Roadrunner, which consumes roughly three megawatts of power, or
about the power required by a large suburban shopping center,
requires three separate programming tools because it has three types
of processors. Programmers have to figure out how to keep all of the
116,640 processor cores in the machine occupied simultaneously in
order for it to run effectively.
"We've proved some skeptics wrong," said Michael R. Anastasio, a
physicist who is director of the Los Alamos National Laboratory.
"This gives us a window into a whole new way of computing. We can
look at phenomena we have never seen before."
Solving that programming problem is important because in just a few
years personal computers will have microprocessor chips with dozens
or even hundreds of processor cores. The industry is now hunting for
new techniques for making use of the new computing power. Some
experts, however, are skeptical that the most powerful
supercomputers will provide useful examples.
"If Chevy wins the Daytona 500, they try to convince you the Chevy
Malibu you're driving will benefit from this," said Steve Wallach, a
supercomputer designer who is chief scientist of Convey Computer, a
start-up firm based in Richardson, Tex.
Those who work with weapons might not have much to offer the video
gamers of the world, he suggested.
Many executives and scientists see Roadrunner as an example of the
resurgence of the United States in supercomputing.
Although American companies had dominated the field since its
inception in the 1960s, in 2002 the Japanese Earth Simulator briefly
claimed the title of the world's fastest by executing more than 35
trillion mathematical calculations per second.
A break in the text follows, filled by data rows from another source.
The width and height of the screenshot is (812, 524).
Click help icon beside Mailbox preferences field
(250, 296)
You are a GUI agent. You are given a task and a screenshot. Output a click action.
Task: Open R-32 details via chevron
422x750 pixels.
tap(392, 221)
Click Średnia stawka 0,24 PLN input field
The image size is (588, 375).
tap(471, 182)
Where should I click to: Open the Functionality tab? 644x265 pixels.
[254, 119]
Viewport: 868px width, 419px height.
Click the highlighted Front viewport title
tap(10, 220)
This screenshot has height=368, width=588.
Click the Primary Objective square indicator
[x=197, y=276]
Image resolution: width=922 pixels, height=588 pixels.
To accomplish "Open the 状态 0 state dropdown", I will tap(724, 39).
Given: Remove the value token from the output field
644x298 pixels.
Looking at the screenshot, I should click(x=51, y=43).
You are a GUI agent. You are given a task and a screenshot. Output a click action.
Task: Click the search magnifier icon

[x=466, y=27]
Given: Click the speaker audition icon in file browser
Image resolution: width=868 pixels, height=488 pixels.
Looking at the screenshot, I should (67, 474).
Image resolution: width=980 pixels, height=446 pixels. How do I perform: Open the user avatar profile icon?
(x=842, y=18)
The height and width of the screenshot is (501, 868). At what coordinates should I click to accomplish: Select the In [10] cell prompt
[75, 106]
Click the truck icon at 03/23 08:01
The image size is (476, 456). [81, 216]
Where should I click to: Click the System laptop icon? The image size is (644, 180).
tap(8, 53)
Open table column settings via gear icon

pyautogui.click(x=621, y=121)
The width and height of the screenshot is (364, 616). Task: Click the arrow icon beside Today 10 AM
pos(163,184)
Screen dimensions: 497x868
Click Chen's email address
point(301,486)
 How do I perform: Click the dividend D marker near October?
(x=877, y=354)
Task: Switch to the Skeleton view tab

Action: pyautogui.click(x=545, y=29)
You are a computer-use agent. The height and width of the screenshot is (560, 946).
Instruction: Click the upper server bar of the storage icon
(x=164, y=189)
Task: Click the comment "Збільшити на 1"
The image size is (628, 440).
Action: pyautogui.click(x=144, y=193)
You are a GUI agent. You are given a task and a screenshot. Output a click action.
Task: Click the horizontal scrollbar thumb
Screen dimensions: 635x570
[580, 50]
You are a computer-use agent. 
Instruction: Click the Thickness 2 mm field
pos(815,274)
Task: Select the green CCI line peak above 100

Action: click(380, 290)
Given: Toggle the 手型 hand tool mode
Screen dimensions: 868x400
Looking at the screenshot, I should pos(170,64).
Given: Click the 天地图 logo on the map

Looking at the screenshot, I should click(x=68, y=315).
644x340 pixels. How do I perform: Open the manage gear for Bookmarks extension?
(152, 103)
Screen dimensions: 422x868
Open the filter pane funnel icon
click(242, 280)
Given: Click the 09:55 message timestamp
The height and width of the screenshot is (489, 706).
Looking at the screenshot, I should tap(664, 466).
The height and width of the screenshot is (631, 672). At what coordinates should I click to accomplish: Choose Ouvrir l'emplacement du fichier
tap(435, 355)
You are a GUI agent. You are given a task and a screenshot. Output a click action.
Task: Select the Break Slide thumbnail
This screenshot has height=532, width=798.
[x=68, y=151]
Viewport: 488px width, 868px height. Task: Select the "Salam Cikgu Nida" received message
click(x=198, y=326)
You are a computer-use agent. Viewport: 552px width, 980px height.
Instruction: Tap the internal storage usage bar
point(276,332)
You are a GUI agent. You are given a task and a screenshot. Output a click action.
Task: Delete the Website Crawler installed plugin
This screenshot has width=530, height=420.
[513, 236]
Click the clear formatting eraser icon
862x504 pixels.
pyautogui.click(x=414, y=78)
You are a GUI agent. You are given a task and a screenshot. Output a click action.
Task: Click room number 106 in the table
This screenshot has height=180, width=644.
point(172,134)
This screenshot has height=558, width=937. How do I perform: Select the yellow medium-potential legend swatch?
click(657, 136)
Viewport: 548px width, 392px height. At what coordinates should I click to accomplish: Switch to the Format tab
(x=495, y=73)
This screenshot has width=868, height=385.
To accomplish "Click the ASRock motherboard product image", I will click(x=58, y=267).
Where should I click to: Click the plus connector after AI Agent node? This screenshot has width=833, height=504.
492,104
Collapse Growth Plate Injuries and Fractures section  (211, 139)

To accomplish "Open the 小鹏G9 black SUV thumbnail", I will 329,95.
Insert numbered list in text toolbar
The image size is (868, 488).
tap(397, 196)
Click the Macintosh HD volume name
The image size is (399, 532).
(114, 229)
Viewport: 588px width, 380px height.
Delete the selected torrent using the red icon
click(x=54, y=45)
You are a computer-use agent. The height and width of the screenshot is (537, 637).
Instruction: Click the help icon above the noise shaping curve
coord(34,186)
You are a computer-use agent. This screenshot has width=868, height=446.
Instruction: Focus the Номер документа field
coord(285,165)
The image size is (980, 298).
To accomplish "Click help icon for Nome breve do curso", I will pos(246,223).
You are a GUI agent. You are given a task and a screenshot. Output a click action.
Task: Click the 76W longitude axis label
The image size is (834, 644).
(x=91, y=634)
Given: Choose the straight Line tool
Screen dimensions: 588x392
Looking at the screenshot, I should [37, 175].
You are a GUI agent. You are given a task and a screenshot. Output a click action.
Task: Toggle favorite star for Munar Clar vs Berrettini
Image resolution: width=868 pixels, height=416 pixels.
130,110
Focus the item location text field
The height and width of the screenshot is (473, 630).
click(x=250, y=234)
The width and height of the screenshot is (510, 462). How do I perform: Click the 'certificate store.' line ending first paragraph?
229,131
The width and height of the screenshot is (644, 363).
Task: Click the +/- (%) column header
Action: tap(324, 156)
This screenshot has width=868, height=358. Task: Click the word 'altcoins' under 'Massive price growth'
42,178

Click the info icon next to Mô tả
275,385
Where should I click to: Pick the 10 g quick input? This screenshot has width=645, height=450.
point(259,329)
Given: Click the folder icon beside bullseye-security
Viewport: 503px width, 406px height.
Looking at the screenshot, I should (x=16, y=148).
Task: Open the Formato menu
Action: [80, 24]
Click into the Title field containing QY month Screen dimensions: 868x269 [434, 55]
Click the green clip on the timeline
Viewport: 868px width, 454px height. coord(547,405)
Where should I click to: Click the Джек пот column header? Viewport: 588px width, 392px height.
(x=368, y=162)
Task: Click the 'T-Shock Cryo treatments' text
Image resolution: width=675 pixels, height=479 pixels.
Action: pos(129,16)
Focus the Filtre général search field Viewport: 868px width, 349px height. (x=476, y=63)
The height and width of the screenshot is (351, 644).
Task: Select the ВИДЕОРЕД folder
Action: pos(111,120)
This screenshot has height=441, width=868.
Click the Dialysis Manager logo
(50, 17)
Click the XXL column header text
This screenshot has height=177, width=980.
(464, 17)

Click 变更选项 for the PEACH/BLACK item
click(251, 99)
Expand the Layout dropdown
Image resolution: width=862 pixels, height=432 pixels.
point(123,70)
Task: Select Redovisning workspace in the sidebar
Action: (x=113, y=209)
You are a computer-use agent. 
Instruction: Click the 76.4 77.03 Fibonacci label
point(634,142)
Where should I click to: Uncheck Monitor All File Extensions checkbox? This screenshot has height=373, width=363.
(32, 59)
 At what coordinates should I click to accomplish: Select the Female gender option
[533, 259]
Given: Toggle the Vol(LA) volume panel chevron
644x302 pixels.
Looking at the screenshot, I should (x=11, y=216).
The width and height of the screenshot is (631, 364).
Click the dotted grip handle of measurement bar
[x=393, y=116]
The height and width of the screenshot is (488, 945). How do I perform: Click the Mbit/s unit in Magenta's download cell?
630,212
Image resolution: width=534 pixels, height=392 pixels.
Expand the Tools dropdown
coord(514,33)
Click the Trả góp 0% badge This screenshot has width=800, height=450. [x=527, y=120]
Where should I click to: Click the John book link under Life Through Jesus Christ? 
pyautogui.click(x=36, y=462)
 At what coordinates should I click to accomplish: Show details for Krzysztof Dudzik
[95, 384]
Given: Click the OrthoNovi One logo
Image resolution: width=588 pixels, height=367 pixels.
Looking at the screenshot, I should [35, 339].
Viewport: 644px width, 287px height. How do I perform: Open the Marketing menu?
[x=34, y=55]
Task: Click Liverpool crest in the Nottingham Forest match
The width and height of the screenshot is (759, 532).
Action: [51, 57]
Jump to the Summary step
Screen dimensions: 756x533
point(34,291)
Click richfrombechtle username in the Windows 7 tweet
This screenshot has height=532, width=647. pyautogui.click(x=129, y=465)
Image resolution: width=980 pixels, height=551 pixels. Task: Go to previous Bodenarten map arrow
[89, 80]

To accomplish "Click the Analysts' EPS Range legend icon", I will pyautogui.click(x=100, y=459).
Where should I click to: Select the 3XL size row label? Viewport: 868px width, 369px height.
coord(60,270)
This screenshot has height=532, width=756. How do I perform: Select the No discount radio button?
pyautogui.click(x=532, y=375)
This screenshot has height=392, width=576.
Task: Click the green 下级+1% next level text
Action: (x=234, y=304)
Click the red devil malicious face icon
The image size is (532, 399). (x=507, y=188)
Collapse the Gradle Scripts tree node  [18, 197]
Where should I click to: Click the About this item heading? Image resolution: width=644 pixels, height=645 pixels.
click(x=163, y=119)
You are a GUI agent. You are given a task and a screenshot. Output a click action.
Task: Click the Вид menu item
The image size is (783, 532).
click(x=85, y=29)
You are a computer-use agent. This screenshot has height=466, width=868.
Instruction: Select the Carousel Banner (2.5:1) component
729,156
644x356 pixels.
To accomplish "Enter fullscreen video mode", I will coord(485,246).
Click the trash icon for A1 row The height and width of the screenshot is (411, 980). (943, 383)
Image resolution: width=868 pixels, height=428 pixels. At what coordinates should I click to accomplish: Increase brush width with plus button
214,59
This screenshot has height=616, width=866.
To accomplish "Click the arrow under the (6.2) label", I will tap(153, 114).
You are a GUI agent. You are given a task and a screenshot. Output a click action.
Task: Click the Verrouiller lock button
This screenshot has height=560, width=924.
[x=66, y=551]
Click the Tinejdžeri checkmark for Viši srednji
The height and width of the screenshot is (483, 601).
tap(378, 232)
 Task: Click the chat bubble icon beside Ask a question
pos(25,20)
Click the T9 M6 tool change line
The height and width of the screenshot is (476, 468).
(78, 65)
Two years later, a
supercomputer created by I.B.M. reclaimed the speed record for the
United States. The Japanese challenge, however, led Congress and the
Bush administration to reinvest in high-performance computing.
"It's a sign that we are maintaining our position," said Peter J.
Ungaro, chief executive of Cray, a maker of supercomputers. He
noted, however, that "the real competitiveness is based on the
discoveries that are based on the machines."
Having surpassed the petaflop barrier, I.B.M. is already looking
toward the next generation of supercomputing. "You do these
record-setting things because you know that in the end we will push
on to the next generation and the one who is there first will be the
leader," said Nicholas M. Donofrio, an I.B.M. executive vice
president.
By breaking the petaflop barrier sooner than had been generally
expected, the United States' supercomputer industry has been able to
sustain a pace of continuous performance increases, improving a
thousandfold in processing power in 11 years. The next thousandfold
goal is the exaflop, which is a quintillion calculations per second,
followed by the zettaflop, the yottaflop and the xeraflop.